まず、知事選挙であるが、三期続いた岸府政の後継者選びから難航した。一般的には副知事の中から選ばれるとの観測が主流だったが、必ずしも納得して引退を決意したわけではなかった岸前知事が「後継者は庁外から」との意向を表明したことから混乱が始まった。
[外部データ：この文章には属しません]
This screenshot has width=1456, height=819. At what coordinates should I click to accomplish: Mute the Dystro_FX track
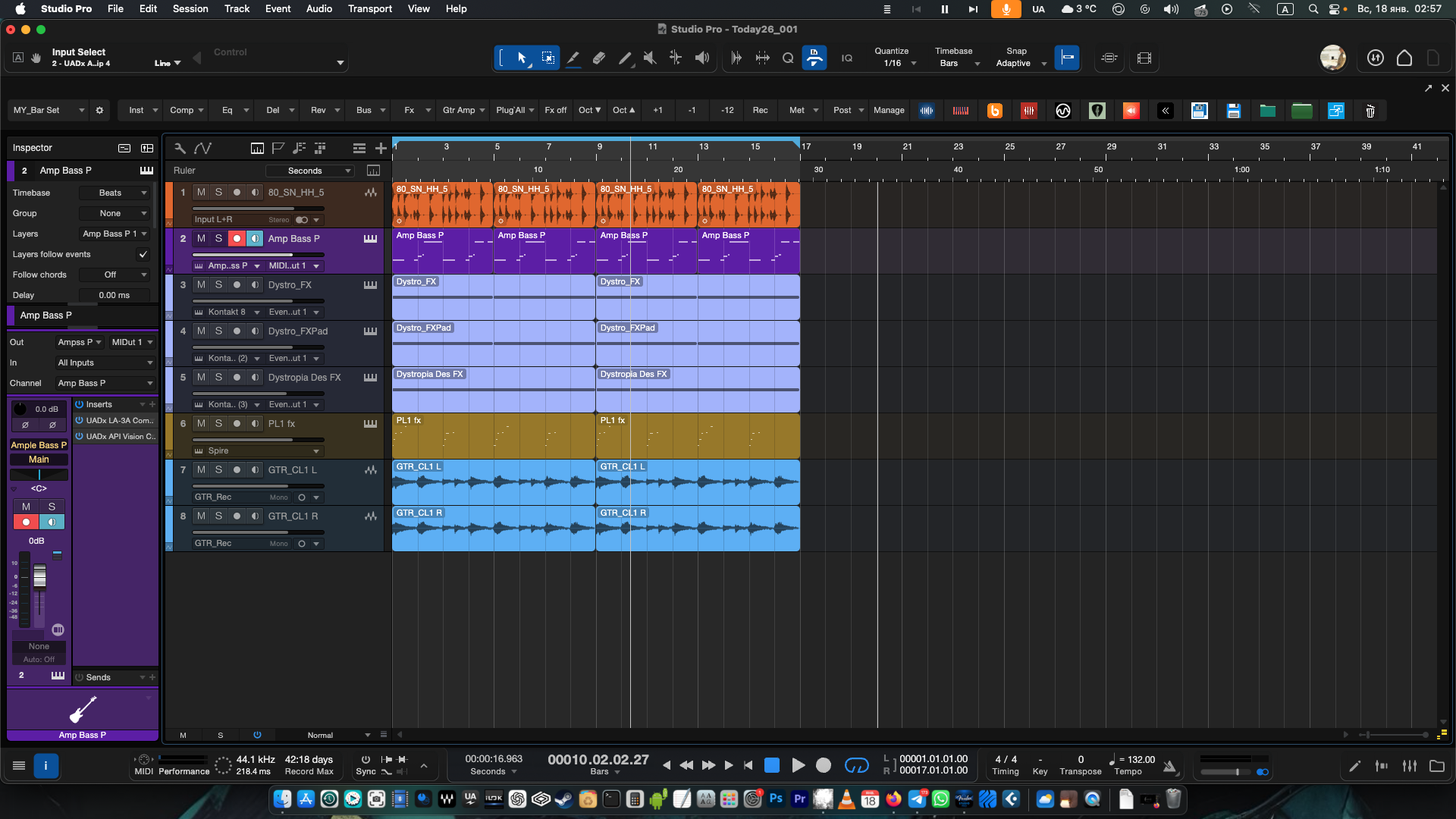201,285
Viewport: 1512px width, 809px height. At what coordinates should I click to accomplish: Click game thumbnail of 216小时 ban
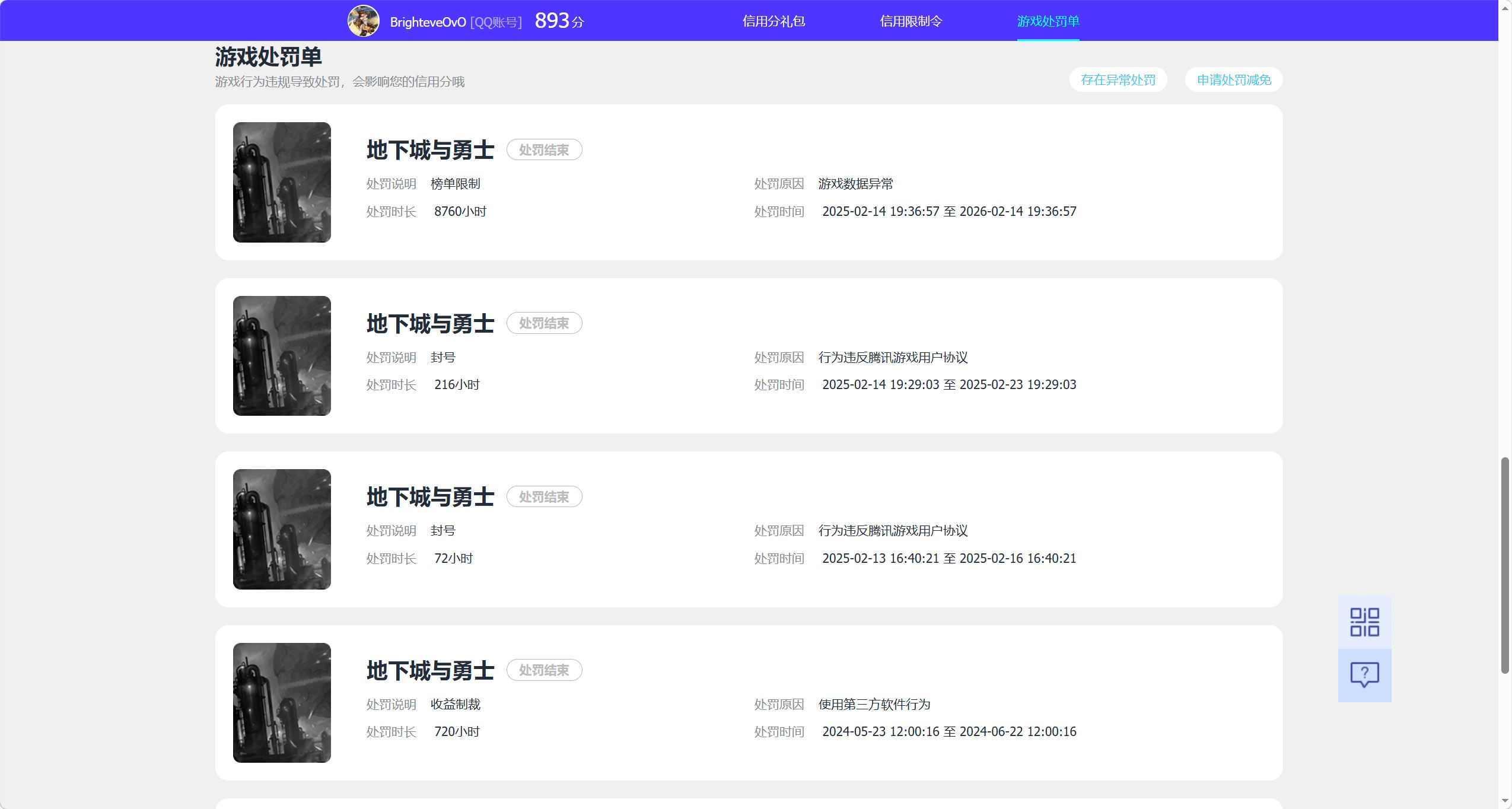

自社公民与党体制を前提としつつも「岸知事(実際は中央)の意向を受けた」自、公と従前から副知事の一人であった中川和雄氏を押す社、民、連合との激しい前哨戦が繰り広げられた。
結果的に、連合大阪が調停役を引き受ける形で、後継者は中川氏に落ち着き、共産候補との対決となった。
このことは、共産党の言う「自社公民なれ合い」がデマであることを物語っているし、与党間の緊張関係は、共産党が考えるほどあまちょろいものではないことである。
ただ、選挙戦自体は、50%を切った投票率が示すように盛り上がりに欠けたものとなったが、これは競争選挙といっても実質は信任投票と同じであったからである。
しかし、この選挙を連合対全労連の対決という視点から見れば、しれつな闘いが展開されたのである。連合は中川氏擁立に大きな役割を果たしたこともあって、選挙戦では全戦線で前面にたって運動を牽引した。
各種集会、イベントの動員は勿論のこと、政策宣伝においても連合の掲げる女性・高齢者対策を中川氏の公約のトップに据えるなど、まさに連合総ぐるみの選挙となった。この意味で、共産党が執拗に宣伝した「財界丸がかえ」との主張も説得力を持たないものであった。だいたい共産党の描く財界対府民との図式は、総労働対総資本という教条を焼き直したものに過ぎず、黒田府政の総括もまともに出来ない共産党の府政批判は多くの府民に受け入れられなかったのである。
同時に投票された府会議員選挙で社会党は、全国的な惨敗のなかでも大阪では1議席を増やし、「平時」の社会党の党勢がどのくらいのものであるかをあらためて明かとなった。
この中で特筆すべきは従来の労働組合出身でない若々しい候補者が立候補し、善戦したことは大阪の社会党と民主勢力に大きな力となったことである。
この選挙で明らかになったのは、全国的な自民党大勝の中でも、重大な選挙で地方色を鮮明にしたものが勝利をし、その前にもはや「革新」対「保守」、更には政党間対決と言う構図は埋没してしまったということである。
逆に言えば、社会党候補者でなくとも、大衆運動があれば福祉制度の充実などは推進できると言うことであり、労働組合を含めた有権者の選択は、シビアになっているということだ。
もちろん将来の選挙で、社会党はある程度議席を回復するだろう。しかし、それはただそれだけのことであり、有権者が選ぶ対象が現在では権力構造の変換まで結び付かず、同じことの繰り返しとなるだろう。
こうした流れを変えていくために、新しい政治勢力の結成を真剣に進めなければならない時期に来ているのである。